#### Stored rows:
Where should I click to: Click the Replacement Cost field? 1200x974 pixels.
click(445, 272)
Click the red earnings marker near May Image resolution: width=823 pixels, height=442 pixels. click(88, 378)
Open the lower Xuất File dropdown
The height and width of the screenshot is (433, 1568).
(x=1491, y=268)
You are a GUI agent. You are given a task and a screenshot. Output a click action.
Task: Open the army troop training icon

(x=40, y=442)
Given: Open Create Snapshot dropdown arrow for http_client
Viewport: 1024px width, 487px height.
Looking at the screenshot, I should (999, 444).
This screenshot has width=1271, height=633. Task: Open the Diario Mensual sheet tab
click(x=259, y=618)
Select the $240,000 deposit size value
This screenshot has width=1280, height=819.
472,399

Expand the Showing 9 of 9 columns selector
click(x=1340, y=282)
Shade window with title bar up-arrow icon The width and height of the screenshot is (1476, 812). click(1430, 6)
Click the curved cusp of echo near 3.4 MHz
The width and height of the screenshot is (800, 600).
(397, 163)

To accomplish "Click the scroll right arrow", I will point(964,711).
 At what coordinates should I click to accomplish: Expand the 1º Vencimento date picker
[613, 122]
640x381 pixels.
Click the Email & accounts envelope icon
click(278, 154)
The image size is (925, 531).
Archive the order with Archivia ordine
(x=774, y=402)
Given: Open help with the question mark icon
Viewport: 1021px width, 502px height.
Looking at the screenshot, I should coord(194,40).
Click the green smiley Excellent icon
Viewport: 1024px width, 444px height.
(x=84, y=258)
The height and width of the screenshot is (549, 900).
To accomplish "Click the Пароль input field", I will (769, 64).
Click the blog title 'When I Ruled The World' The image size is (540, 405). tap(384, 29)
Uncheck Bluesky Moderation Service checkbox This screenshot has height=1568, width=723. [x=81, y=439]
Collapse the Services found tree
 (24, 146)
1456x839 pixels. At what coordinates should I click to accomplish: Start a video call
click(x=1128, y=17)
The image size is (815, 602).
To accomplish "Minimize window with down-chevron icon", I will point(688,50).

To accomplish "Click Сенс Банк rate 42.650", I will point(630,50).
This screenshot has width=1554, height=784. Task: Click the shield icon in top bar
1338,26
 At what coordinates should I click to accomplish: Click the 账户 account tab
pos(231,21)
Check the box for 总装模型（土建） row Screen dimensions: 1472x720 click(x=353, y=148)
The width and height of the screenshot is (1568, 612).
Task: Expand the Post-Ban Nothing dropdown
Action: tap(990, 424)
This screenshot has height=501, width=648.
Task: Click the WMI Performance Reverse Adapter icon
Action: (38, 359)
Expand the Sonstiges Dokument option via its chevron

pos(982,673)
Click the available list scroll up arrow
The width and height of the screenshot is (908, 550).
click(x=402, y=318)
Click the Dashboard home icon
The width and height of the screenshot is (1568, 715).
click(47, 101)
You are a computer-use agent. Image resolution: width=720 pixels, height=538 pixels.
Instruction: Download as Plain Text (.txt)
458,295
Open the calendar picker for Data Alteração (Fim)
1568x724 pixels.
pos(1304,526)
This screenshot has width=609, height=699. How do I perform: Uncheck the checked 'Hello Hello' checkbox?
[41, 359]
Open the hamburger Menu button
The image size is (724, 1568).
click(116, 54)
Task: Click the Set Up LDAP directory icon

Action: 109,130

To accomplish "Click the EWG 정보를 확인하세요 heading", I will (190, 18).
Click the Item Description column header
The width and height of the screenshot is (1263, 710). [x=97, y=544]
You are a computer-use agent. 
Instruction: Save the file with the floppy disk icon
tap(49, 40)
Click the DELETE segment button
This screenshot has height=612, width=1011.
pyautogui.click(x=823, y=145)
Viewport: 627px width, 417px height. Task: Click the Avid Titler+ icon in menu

#### Request:
Retype every line of the records above with no changes.

#### Task answer:
Where should I click to: Click the Replacement Cost field? 1200x974 pixels.
click(445, 272)
Click the red earnings marker near May Image resolution: width=823 pixels, height=442 pixels. click(88, 378)
Open the lower Xuất File dropdown
The height and width of the screenshot is (433, 1568).
(x=1491, y=268)
You are a GUI agent. You are given a task and a screenshot. Output a click action.
Task: Open the army troop training icon

(x=40, y=442)
Given: Open Create Snapshot dropdown arrow for http_client
Viewport: 1024px width, 487px height.
Looking at the screenshot, I should (999, 444).
This screenshot has width=1271, height=633. Task: Open the Diario Mensual sheet tab
click(x=259, y=618)
Select the $240,000 deposit size value
This screenshot has width=1280, height=819.
472,399

Expand the Showing 9 of 9 columns selector
click(x=1340, y=282)
Shade window with title bar up-arrow icon The width and height of the screenshot is (1476, 812). click(1430, 6)
Click the curved cusp of echo near 3.4 MHz
The width and height of the screenshot is (800, 600).
(397, 163)

To accomplish "Click the scroll right arrow", I will point(964,711).
 At what coordinates should I click to accomplish: Expand the 1º Vencimento date picker
[613, 122]
640x381 pixels.
Click the Email & accounts envelope icon
click(278, 154)
The image size is (925, 531).
Archive the order with Archivia ordine
(x=774, y=402)
Given: Open help with the question mark icon
Viewport: 1021px width, 502px height.
Looking at the screenshot, I should coord(194,40).
Click the green smiley Excellent icon
Viewport: 1024px width, 444px height.
(x=84, y=258)
The height and width of the screenshot is (549, 900).
To accomplish "Click the Пароль input field", I will (769, 64).
Click the blog title 'When I Ruled The World' The image size is (540, 405). tap(384, 29)
Uncheck Bluesky Moderation Service checkbox This screenshot has height=1568, width=723. [x=81, y=439]
Collapse the Services found tree
 (24, 146)
1456x839 pixels. At what coordinates should I click to accomplish: Start a video call
click(x=1128, y=17)
The image size is (815, 602).
To accomplish "Minimize window with down-chevron icon", I will point(688,50).

To accomplish "Click Сенс Банк rate 42.650", I will point(630,50).
This screenshot has width=1554, height=784. Task: Click the shield icon in top bar
1338,26
 At what coordinates should I click to accomplish: Click the 账户 account tab
pos(231,21)
Check the box for 总装模型（土建） row Screen dimensions: 1472x720 click(x=353, y=148)
The width and height of the screenshot is (1568, 612).
Task: Expand the Post-Ban Nothing dropdown
Action: tap(990, 424)
This screenshot has height=501, width=648.
Task: Click the WMI Performance Reverse Adapter icon
Action: (38, 359)
Expand the Sonstiges Dokument option via its chevron

pos(982,673)
Click the available list scroll up arrow
The width and height of the screenshot is (908, 550).
click(x=402, y=318)
Click the Dashboard home icon
The width and height of the screenshot is (1568, 715).
click(47, 101)
You are a computer-use agent. Image resolution: width=720 pixels, height=538 pixels.
Instruction: Download as Plain Text (.txt)
458,295
Open the calendar picker for Data Alteração (Fim)
1568x724 pixels.
pos(1304,526)
This screenshot has width=609, height=699. How do I perform: Uncheck the checked 'Hello Hello' checkbox?
[41, 359]
Open the hamburger Menu button
The image size is (724, 1568).
click(116, 54)
Task: Click the Set Up LDAP directory icon

Action: 109,130

To accomplish "Click the EWG 정보를 확인하세요 heading", I will (190, 18).
Click the Item Description column header
The width and height of the screenshot is (1263, 710). [x=97, y=544]
You are a computer-use agent. 
Instruction: Save the file with the floppy disk icon
tap(49, 40)
Click the DELETE segment button
This screenshot has height=612, width=1011.
pyautogui.click(x=823, y=145)
Viewport: 627px width, 417px height. Task: Click the Avid Titler+ icon in menu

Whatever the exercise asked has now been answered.